• [Records for processing]
"""
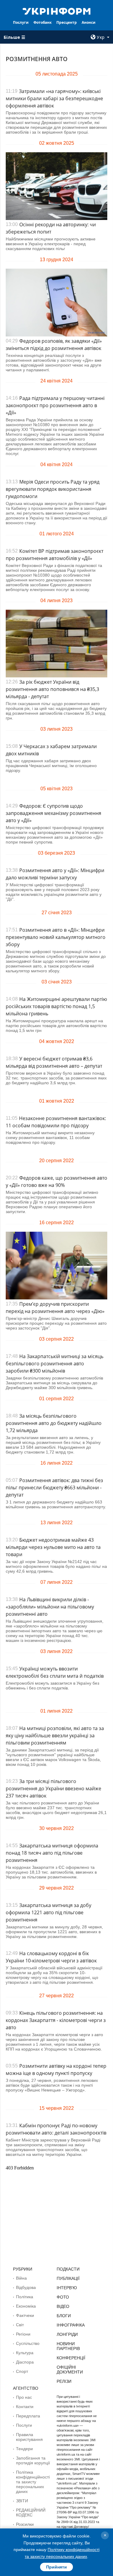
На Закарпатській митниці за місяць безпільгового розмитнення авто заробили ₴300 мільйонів (54, 1363)
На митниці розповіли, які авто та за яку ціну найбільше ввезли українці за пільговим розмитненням (55, 1735)
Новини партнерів (68, 2346)
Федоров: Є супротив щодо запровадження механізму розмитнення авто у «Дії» (53, 813)
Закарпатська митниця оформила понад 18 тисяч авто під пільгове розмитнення (52, 1852)
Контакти (24, 2406)
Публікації (68, 2278)
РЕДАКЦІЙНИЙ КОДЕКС (31, 2512)
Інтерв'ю (67, 2287)
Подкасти (68, 2269)
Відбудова (26, 2287)
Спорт (22, 2371)
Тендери (24, 2448)
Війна (21, 2278)
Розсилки (25, 2524)
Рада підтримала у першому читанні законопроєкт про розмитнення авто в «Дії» (55, 405)
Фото (63, 2297)
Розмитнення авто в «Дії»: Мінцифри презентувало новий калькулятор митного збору (55, 937)
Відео (63, 2306)
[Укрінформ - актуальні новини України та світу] (57, 11)
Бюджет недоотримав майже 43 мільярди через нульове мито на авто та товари (53, 1547)
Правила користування (29, 2437)
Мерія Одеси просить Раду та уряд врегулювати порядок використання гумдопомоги (52, 489)
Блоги (64, 2315)
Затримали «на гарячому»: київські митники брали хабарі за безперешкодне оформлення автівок (54, 98)
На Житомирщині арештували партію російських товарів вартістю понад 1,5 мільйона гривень (56, 1006)
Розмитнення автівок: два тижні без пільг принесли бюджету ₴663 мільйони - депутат (54, 1487)
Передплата (28, 2415)
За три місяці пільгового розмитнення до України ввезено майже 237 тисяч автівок (53, 1788)
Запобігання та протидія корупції (33, 2460)
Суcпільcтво (27, 2343)
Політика (24, 2296)
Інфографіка (71, 2325)
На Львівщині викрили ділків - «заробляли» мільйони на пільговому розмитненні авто (50, 1606)
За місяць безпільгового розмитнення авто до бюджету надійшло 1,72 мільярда (54, 1423)
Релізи (64, 2381)
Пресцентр (66, 22)
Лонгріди (67, 2334)
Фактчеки (25, 2315)
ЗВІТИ (22, 2500)
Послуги (21, 22)
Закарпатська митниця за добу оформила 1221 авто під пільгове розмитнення (48, 1912)
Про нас (24, 2397)
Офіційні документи (70, 2369)
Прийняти (56, 2567)
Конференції (71, 2357)
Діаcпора (25, 2362)
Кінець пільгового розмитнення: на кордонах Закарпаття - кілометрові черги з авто (56, 2020)
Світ (20, 2324)
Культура (24, 2352)
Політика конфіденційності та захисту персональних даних (33, 2482)
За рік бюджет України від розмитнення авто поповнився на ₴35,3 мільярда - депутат (52, 689)
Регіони (23, 2334)
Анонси (89, 22)
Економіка (26, 2306)
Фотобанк (42, 22)
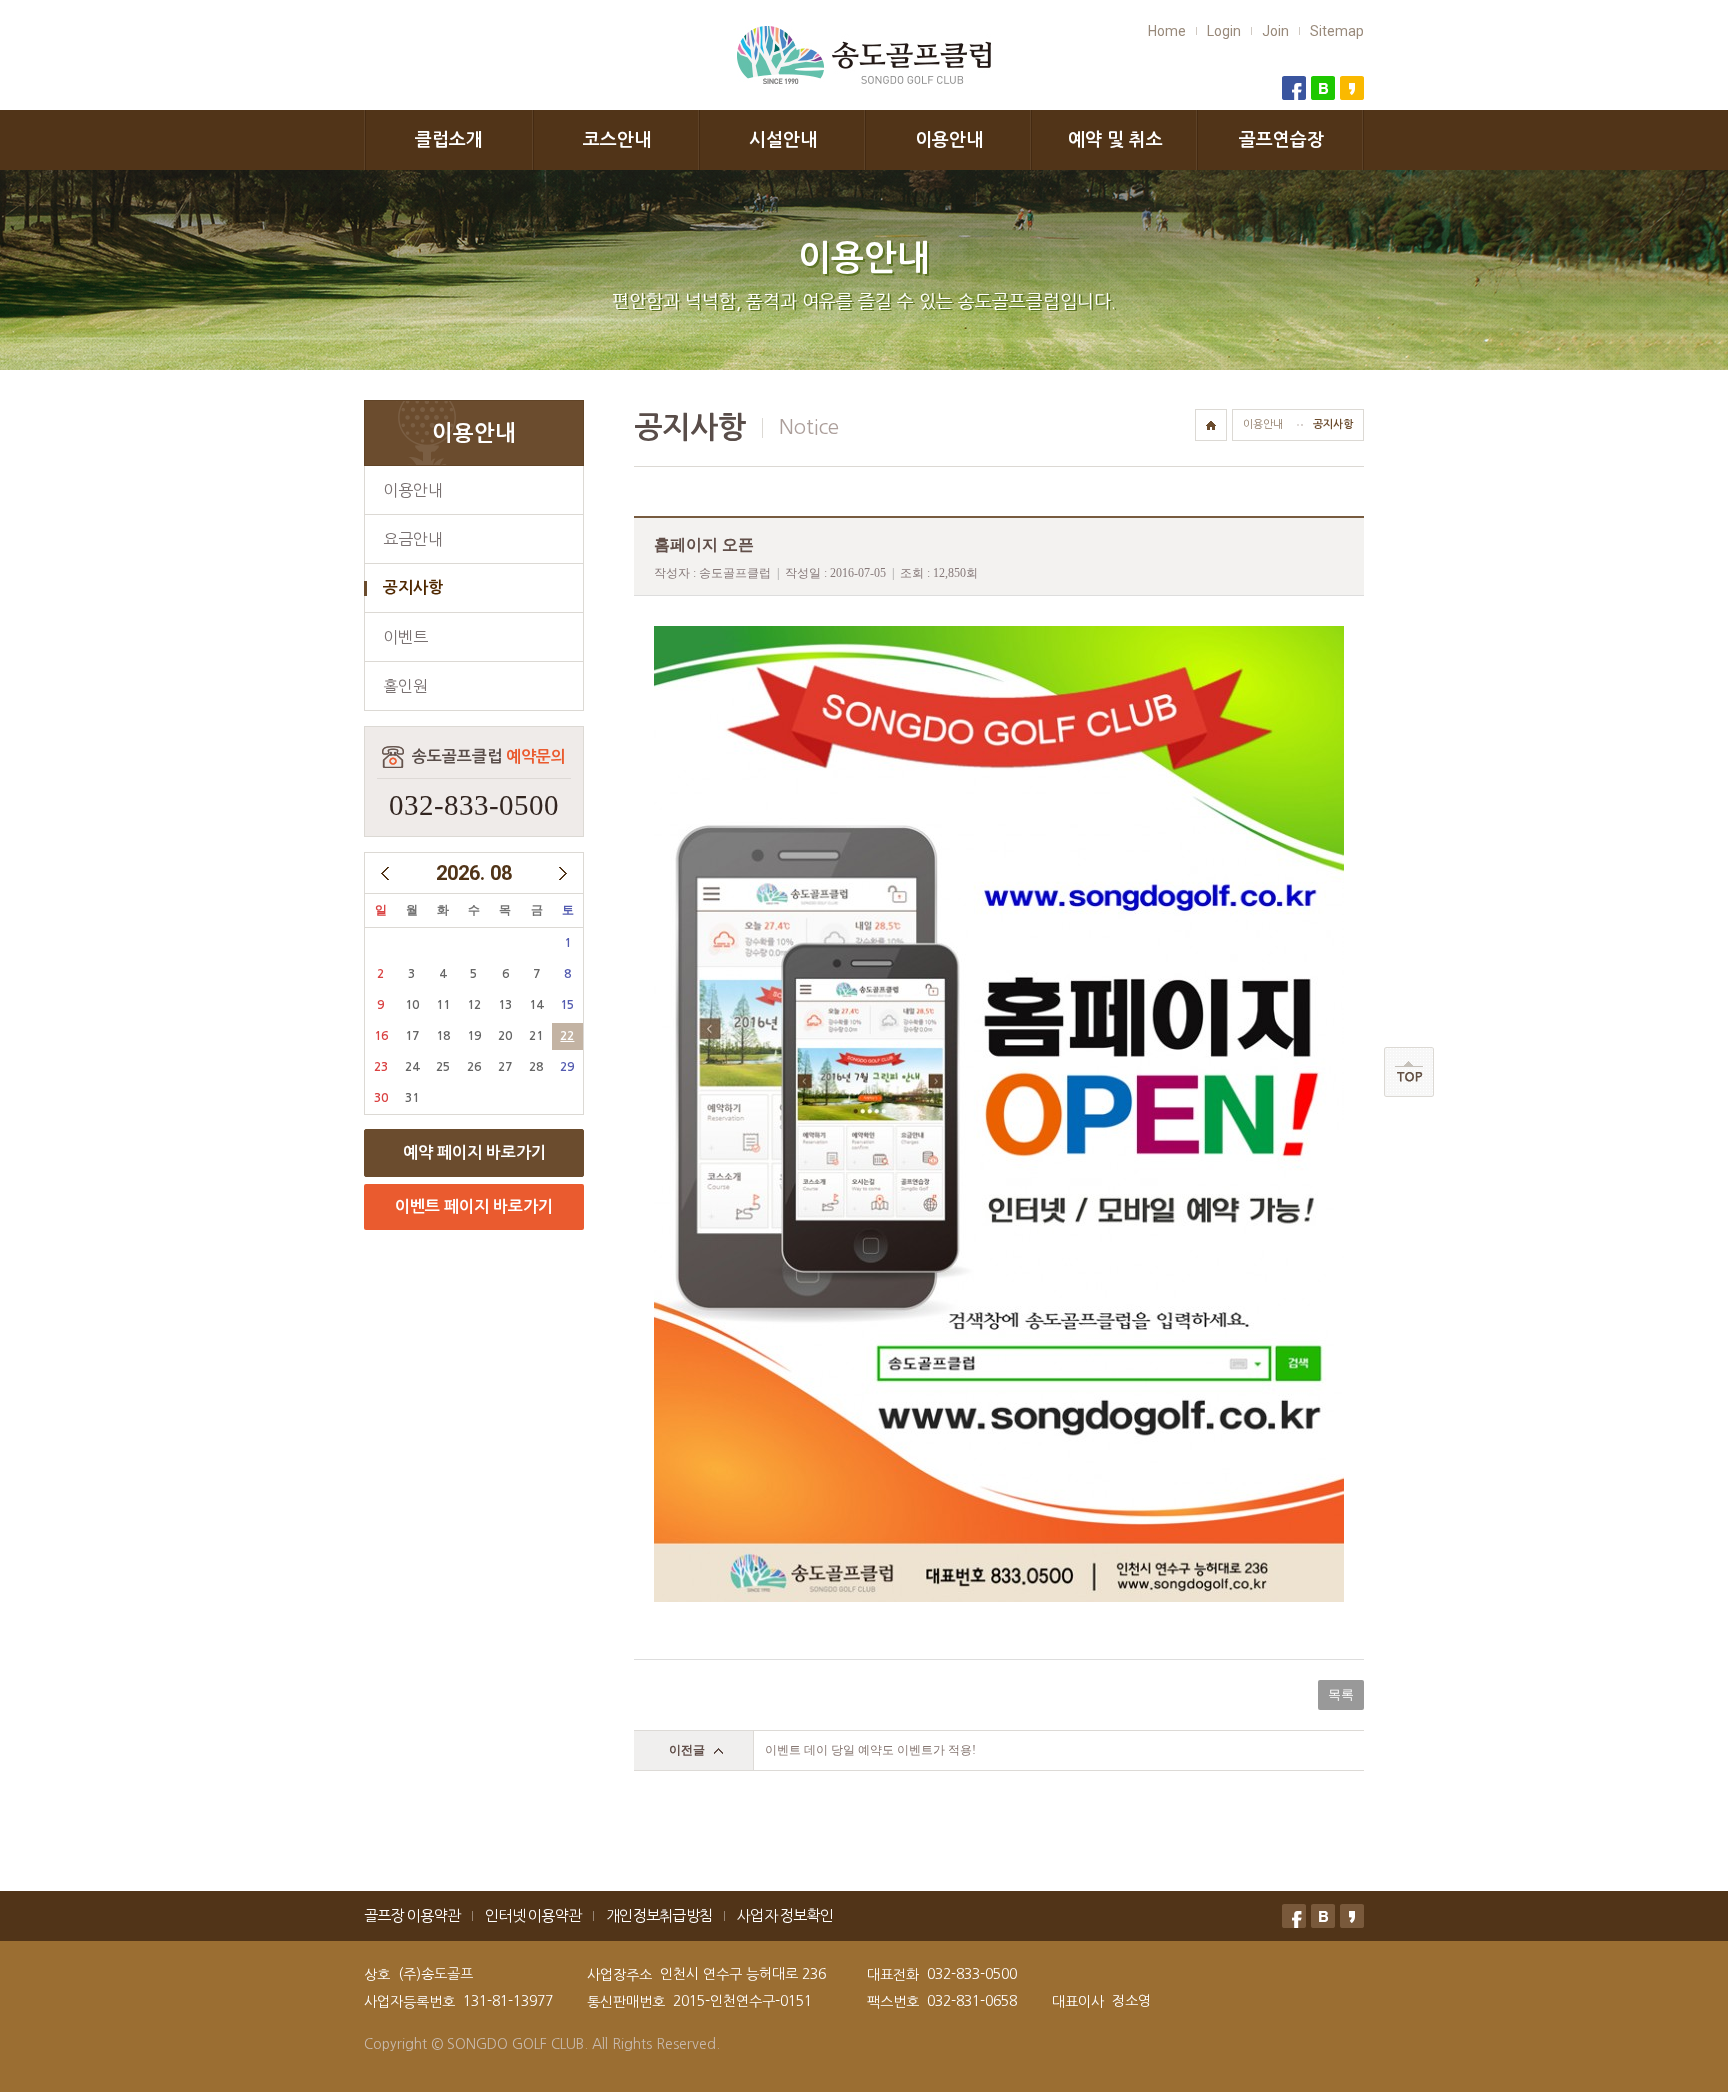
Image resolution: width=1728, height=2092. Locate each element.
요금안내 (413, 539)
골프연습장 (1281, 140)
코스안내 (617, 140)
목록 (1341, 1694)
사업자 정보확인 (785, 1915)
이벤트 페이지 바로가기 (474, 1206)
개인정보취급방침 (659, 1915)
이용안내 (949, 140)
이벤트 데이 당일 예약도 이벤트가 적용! (870, 1750)
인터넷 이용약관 (533, 1915)
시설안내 (783, 140)
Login (1224, 31)
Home (1167, 31)
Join (1275, 31)
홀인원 (405, 686)
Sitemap (1337, 31)
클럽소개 (449, 140)
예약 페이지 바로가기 (474, 1152)
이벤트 (405, 637)
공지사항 (413, 587)
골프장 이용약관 (412, 1915)
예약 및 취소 (1115, 140)
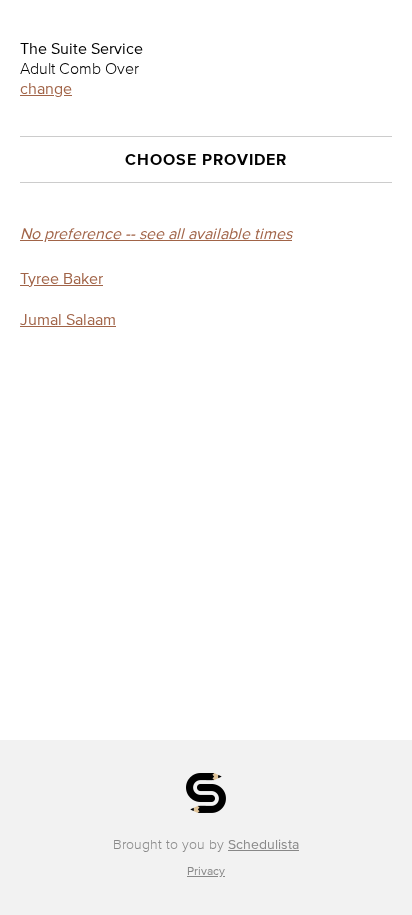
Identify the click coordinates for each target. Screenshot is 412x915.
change (46, 88)
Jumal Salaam (68, 319)
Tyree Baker (61, 278)
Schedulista (263, 844)
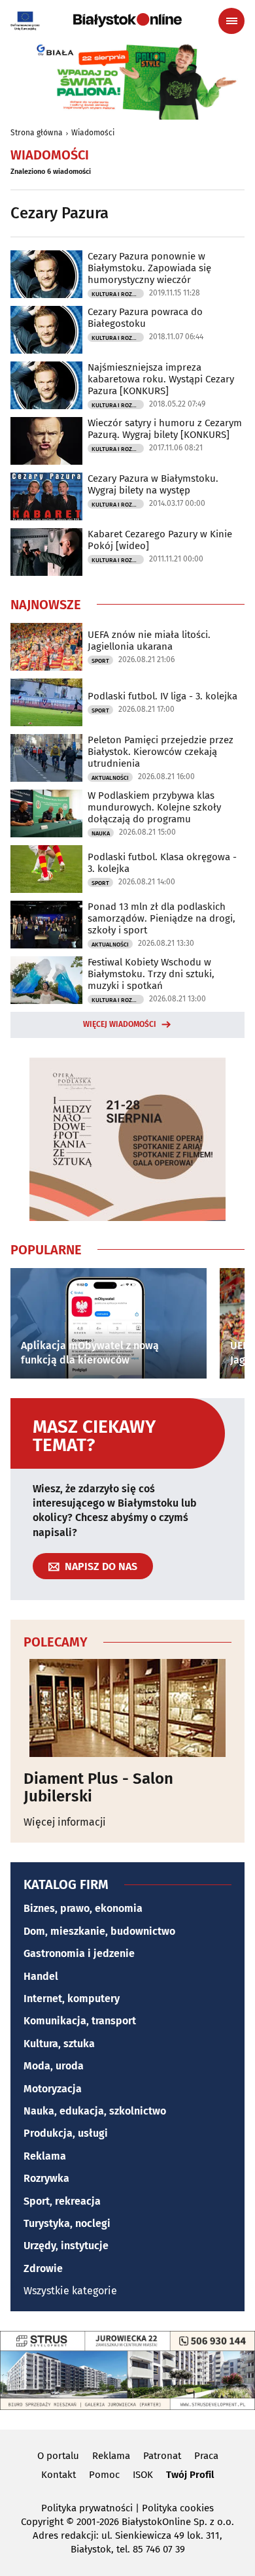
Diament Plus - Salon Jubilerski (98, 1787)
"""
• [What this task involves] Which lines of the listing contain the string "митниці"? Copy every one of them.

• [Your solution]
На Закарпатській митниці за місяць безпільгового розмитнення авто заробили ₴300 мільйонів (54, 1363)
На митниці розповіли, які авто та за яку ціну найбільше ввезли українці за пільговим розмитненням (55, 1735)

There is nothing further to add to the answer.